### [What this task involves]
Continue the forum thread on how often owners see their horses, starting after its last post.

Sounds like you have a nice place for your horses!Sounds great.We bring out horses in each night,as lately there have been too many wild dog attcks in the area.I see the horses for a better part of each day.


----------



## Britt (Apr 15, 2008)

I see my horses daily. They're kept on the property.


----------



## lovemyponies (Jul 26, 2008)

thanks everyone for their input...........jealous of all you who live with your loved ones(equine that is) Its 3 am and I would give $$$$ to just take a peak at mine (she always lays down in a cuddle up form at night next to her pet wild pig -serioulsy she has her own pet pig she adopted without asking me) but that is okay I have my most adoring JR snuggled up next to me... (she is super jealous of my horse LOL but she loves the barn as she can kill mice and dig huge holes)


----------



## combat (May 26, 2009)

everyday. I see him morning and night. he lives in the paddock next to my bedroom window, so i just call him and he comes over, thinking there food. haha i have a box of horse treats in my room so he comes straight over and gets a moring snack. Then when i get home i ride, then when i go to bed, i call him give him a treat talk to him for a bit then go to sleep. On nights i can't sleep i sit on my window talking to him, or playing with him... hes very lucky.


----------



## lovemyponies (Jul 26, 2008)

combat how fun to have him come right to your bedroom window, you need to post a pic of that,how cute!!!


----------



## Zab (Oct 4, 2008)

It depends..
Some weeks I do nothing but work, it feels like, and then I'm out there maybe once or twice..
Otherwice I try to be there 5-7 days a week. But I'll see how it goes, I've just moved away from the farm and into an apartment so I'm not sure how that will affect me


----------



## my2geldings (Feb 18, 2008)

Well because I am broken and home bound at the moment. I haven't seen my little mare for 3 weeks now. I won't be seeing her for another 6 weeks.
Otherwise unless I get caught up in night shifts, I usually see my horse every day or every other day


----------



## SlickDirtyDancin (Jul 11, 2009)

I see my horses every night since that is when I have to feed them. I only have a restricted license so I drive my parents to the stable or they drive me(about 15min from my house). In 2 months I will be able to drive their alone whenever I want. My horses don't like it when they don't get to see me and I get an extra big welcome when I come back after a few days.

### [Record set]
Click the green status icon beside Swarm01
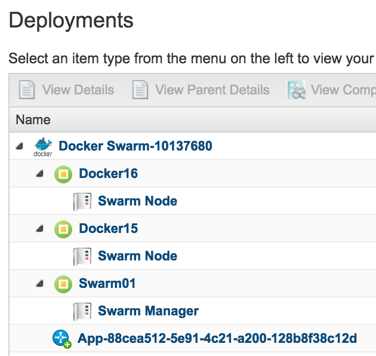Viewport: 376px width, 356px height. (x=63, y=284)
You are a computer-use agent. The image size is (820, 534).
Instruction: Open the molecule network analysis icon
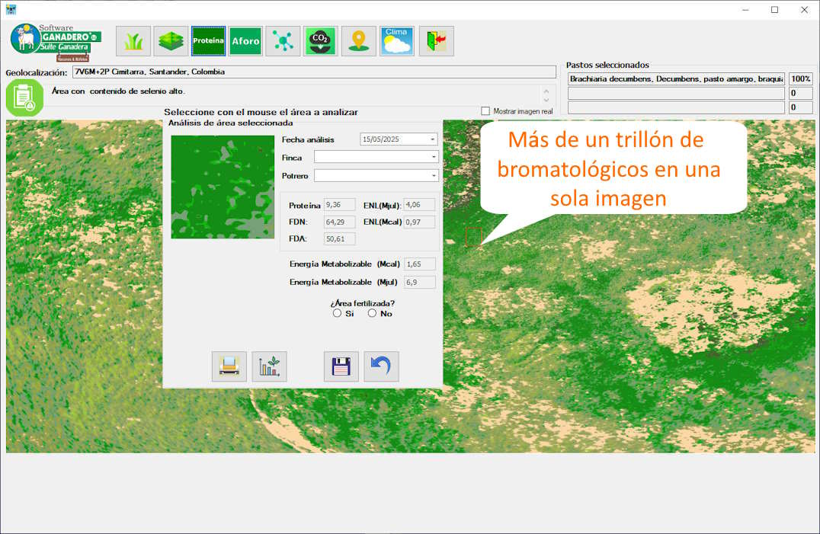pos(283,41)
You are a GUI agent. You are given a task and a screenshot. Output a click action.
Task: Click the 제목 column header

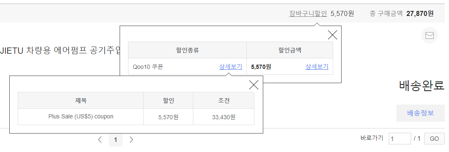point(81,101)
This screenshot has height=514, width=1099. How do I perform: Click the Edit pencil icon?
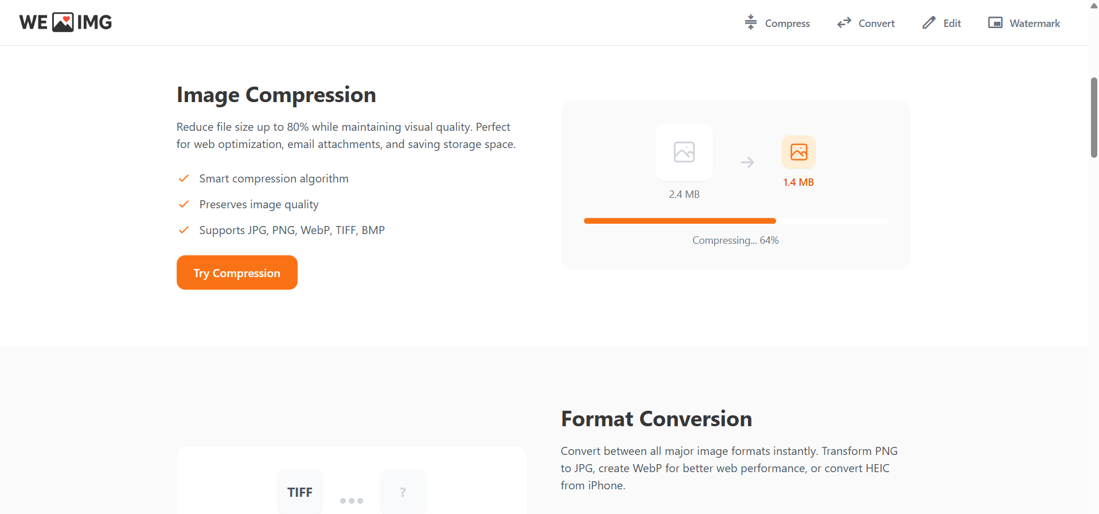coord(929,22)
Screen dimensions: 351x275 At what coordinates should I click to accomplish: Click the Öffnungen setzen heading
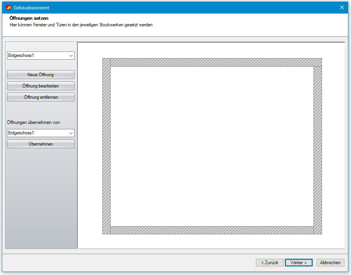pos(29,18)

...

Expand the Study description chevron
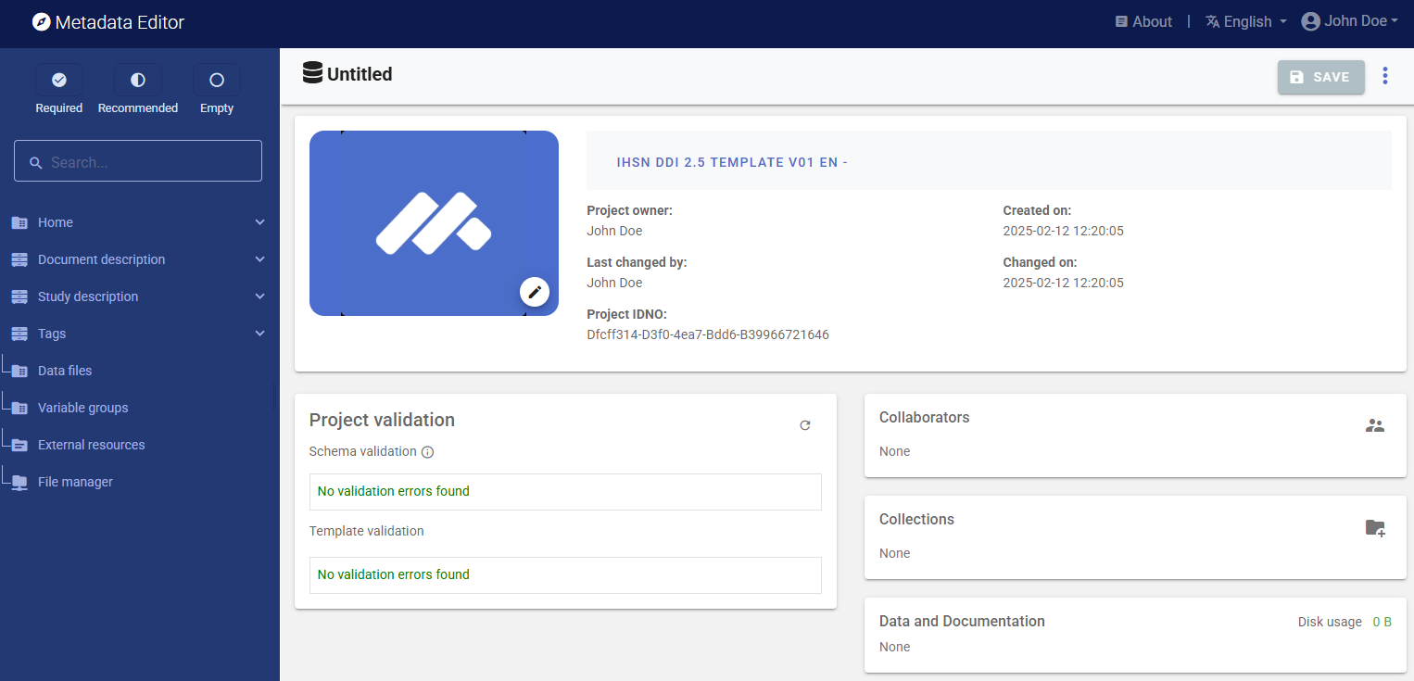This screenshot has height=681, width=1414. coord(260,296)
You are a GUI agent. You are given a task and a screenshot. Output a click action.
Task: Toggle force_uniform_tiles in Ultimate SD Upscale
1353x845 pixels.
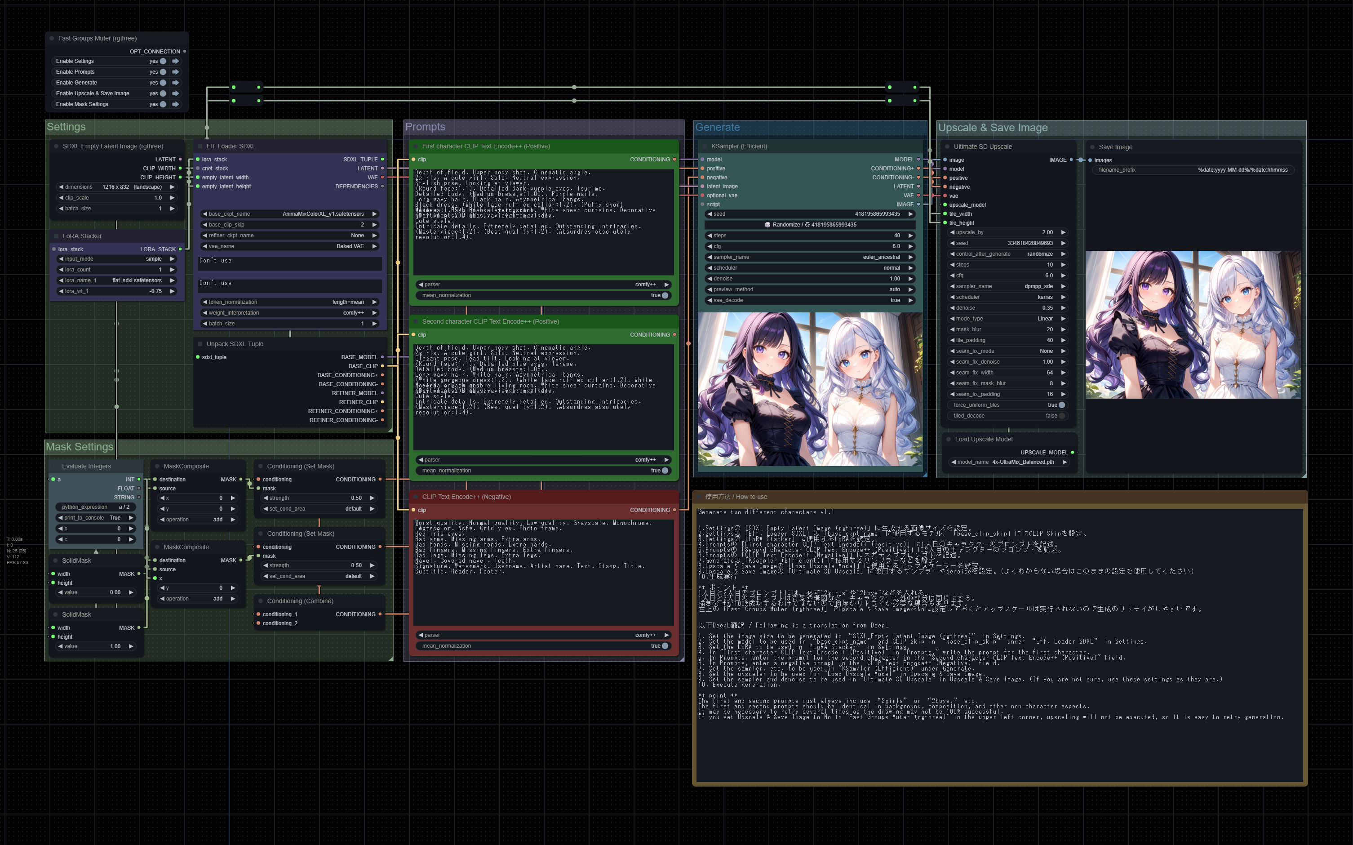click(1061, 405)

### [Output]
----------



## themacpack (Jul 16, 2009)

We are fortunate enough to have property on which we can keep Aero, so we see her every day, 24/7. I cant' imagine living away from my horse, lol. I worked for a time for a gentleman who did boarding and there were people who saw their horses once a month or less, that would have been awful for me. I have never had a horse at a time when we didn't have the property on which to have it right there with us.


----------



## 7Ponies (May 21, 2009)

I see mine all day long, they live in my backyard  I go to the barn at least three times a day to feed them.


----------



## mom2pride (May 5, 2009)

I get out generally 3-4 times a week; sometimes I'm lucky and get out 5 times a week, and I'm never out there for less than 3 hours. When I ride, it is usually for less than a 1\3 of that time frame, as I spend alot of time on the ground before and after the ride.


----------



## lovemyponies (Jul 26, 2008)

I know when I ride its easily 3 hours even if I only ride 45 mins....... my horse is so spoiled.


----------



## sillysally (Feb 13, 2009)

I see her at least 4 times a week. When I was growing up she lived in our back yard, and I wish I had appreciated more then--it was really a wonderful set up!


----------



## RoadRider / Rios Dad (Jul 2, 2009)

I have boarded at various places for 25 years and don't want my own place. I want to be able to get away from it. That said I see my horse every single day, every day regardless of christmas or any other holiday. I spend a minimum of 1 hour a day with him. I put him to bed every night except Fridays when I have a hot date with my wife:lol:
I am an addict and_ I need my fix._


----------



## WSArabians (Apr 14, 2008)

Several times a day.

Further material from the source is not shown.